▸ Task to complete: Repeat only the lines below that run from the line with "Instruction: Click the" to the line with "This screenshot has height=358, width=330.", ends included; skip every picture.

[Collected data entries]

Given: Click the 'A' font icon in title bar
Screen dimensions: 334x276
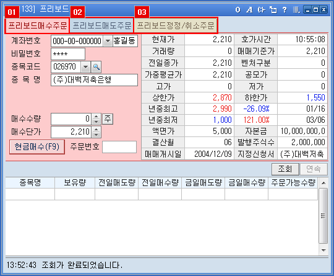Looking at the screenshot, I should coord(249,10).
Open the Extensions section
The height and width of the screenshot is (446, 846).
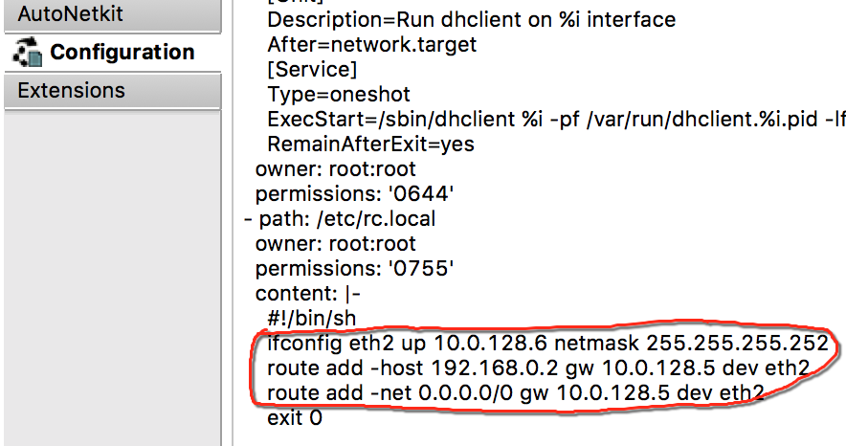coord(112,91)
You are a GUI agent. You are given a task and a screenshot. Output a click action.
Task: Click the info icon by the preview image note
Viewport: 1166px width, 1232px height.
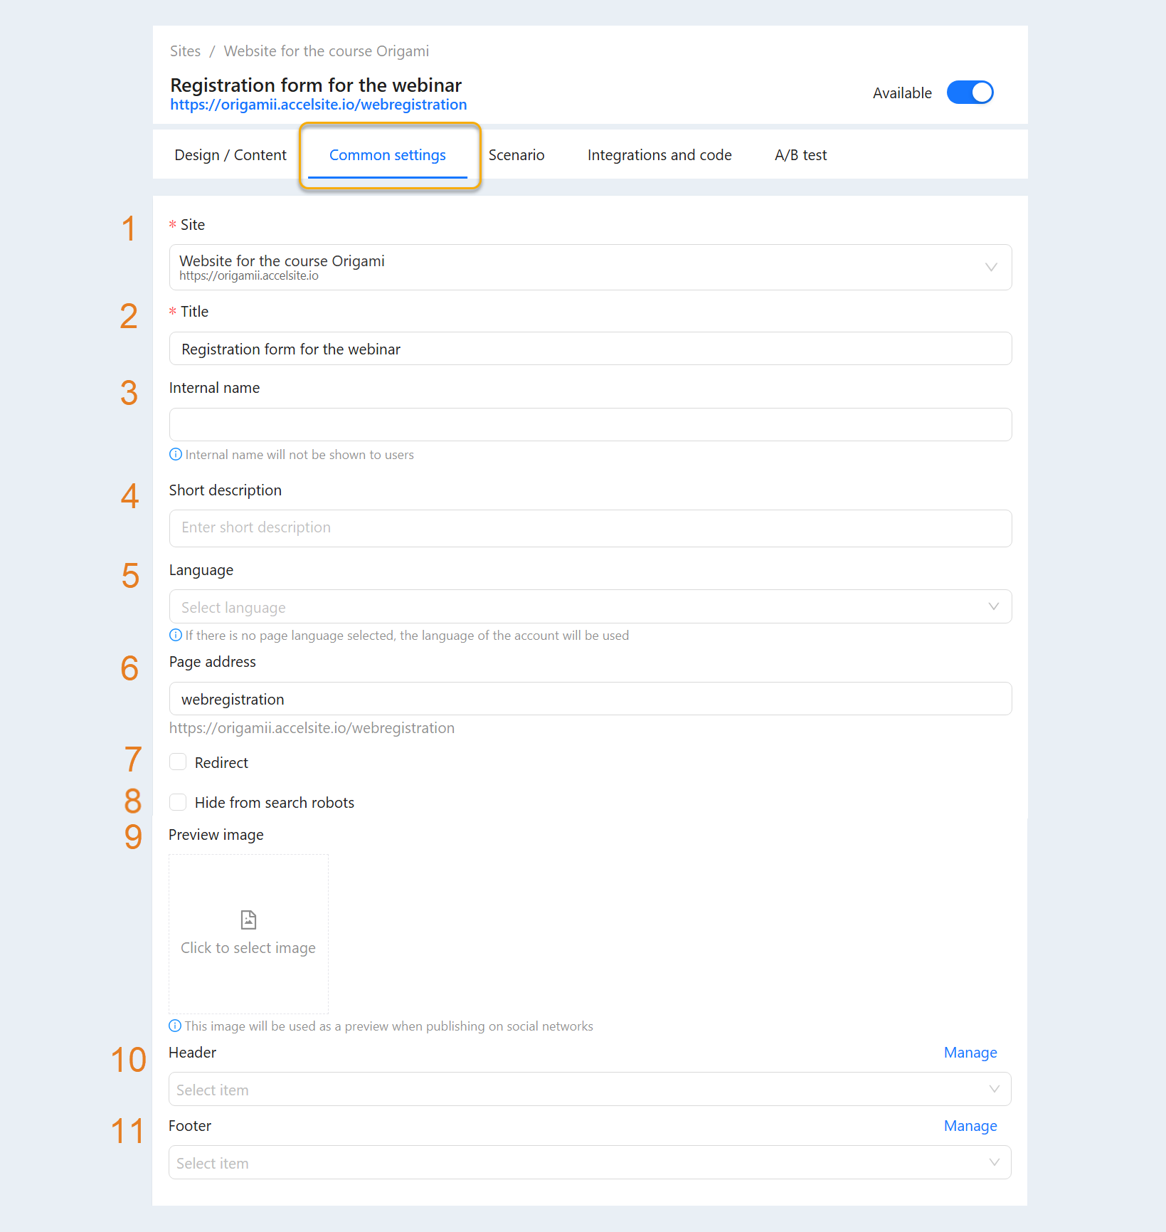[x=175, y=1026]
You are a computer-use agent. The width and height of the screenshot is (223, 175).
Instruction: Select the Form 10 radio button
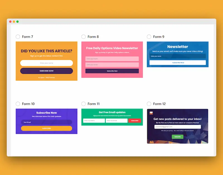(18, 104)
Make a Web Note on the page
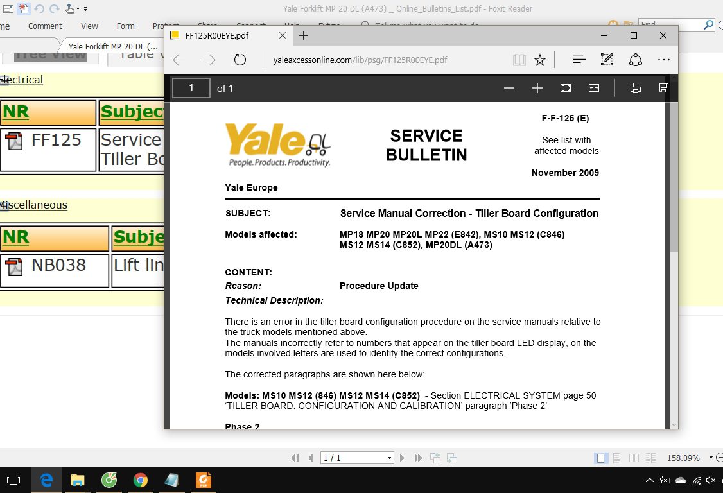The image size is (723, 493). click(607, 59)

==

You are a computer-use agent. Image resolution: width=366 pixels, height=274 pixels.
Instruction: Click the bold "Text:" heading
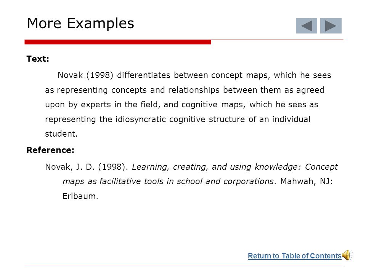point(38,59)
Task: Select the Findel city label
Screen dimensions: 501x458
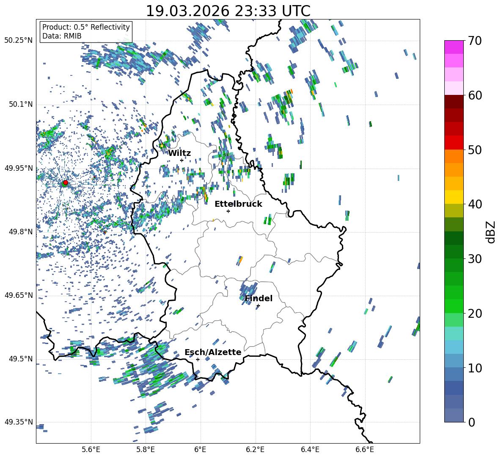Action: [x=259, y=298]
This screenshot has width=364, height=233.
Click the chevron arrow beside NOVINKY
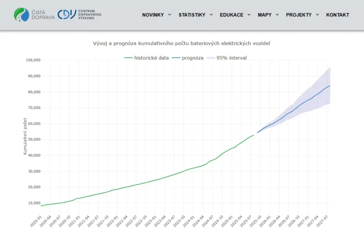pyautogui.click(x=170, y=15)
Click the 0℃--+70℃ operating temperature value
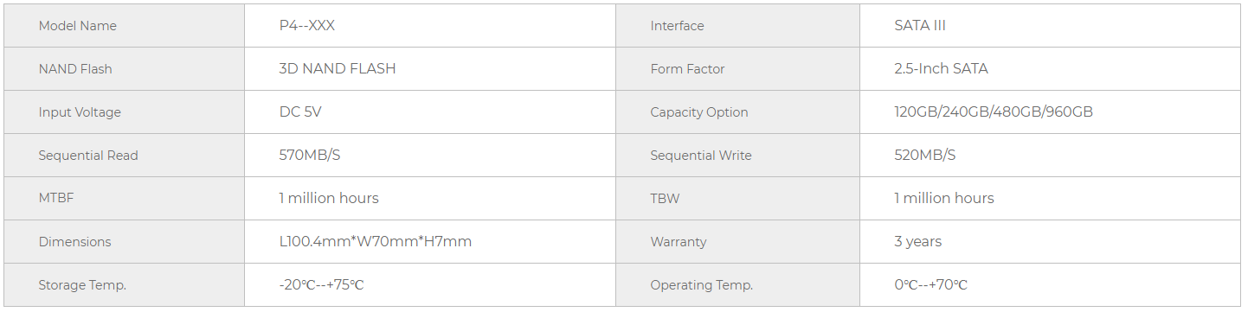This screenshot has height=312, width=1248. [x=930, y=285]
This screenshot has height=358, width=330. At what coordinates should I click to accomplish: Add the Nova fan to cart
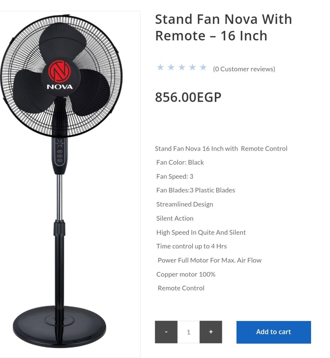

* * *

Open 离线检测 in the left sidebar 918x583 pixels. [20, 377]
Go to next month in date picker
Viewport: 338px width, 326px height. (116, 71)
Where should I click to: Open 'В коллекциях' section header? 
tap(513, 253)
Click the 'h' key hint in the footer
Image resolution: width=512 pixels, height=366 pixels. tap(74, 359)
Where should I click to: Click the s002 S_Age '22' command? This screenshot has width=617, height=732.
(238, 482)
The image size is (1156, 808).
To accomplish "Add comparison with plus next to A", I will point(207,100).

▸ Answer to this task:
Instruction: Click the bold "Text:" heading
point(38,59)
Task: Select the Findel city label
Screen dimensions: 501x458
Action: [x=259, y=298]
This screenshot has width=364, height=233.
Click the chevron arrow beside NOVINKY
pyautogui.click(x=170, y=15)
Click the 0℃--+70℃ operating temperature value
This screenshot has height=312, width=1248. [x=930, y=285]
This screenshot has height=358, width=330. At what coordinates should I click to accomplish: Add the Nova fan to cart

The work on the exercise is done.